**Work order**
If a line in the data holds the string "dropdown", list it.

'''

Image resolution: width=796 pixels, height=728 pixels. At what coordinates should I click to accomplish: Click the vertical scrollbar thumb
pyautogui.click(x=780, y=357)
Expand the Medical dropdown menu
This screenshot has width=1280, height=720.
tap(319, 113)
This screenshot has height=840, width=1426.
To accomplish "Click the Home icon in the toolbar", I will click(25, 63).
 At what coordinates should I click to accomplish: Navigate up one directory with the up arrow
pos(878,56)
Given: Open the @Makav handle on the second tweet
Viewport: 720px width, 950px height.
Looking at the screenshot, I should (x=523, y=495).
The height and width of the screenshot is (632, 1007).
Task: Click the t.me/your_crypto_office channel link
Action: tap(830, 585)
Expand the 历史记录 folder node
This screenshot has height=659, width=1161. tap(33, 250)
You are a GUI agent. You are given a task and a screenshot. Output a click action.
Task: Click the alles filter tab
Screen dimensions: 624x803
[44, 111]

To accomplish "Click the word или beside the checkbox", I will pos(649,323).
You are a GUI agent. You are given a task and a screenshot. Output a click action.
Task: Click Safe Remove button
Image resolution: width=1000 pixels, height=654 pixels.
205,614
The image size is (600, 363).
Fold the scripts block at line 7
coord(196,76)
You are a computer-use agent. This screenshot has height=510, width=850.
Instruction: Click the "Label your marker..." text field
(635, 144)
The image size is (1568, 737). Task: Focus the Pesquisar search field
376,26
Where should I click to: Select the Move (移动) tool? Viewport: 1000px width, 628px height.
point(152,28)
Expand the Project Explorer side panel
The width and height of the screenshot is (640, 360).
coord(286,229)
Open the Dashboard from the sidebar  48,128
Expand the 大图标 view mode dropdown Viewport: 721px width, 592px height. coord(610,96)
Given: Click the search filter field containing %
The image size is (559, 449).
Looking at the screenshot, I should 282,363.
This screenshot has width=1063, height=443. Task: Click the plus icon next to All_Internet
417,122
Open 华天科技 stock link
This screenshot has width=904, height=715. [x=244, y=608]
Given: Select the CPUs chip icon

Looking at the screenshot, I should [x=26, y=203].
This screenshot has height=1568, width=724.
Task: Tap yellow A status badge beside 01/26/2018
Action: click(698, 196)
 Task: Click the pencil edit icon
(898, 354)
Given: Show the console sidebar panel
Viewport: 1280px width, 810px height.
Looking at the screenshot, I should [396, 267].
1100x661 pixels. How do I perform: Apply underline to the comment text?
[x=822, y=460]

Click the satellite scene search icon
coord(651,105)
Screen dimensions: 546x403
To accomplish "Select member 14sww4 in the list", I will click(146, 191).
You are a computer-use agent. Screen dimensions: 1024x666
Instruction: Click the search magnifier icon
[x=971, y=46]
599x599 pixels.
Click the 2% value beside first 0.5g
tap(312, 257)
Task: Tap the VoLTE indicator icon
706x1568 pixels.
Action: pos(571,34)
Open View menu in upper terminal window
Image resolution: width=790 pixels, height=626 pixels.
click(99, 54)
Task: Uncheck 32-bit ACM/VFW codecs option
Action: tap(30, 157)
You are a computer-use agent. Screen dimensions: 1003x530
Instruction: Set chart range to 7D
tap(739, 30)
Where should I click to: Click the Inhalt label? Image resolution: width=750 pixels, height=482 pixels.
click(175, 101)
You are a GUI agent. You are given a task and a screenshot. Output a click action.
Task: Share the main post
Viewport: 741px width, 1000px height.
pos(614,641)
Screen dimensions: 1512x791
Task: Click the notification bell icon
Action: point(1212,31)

'''

**Task solution**
Expand the Medical dropdown menu
Expand the 大图标 view mode dropdown Viewport: 721px width, 592px height. coord(610,96)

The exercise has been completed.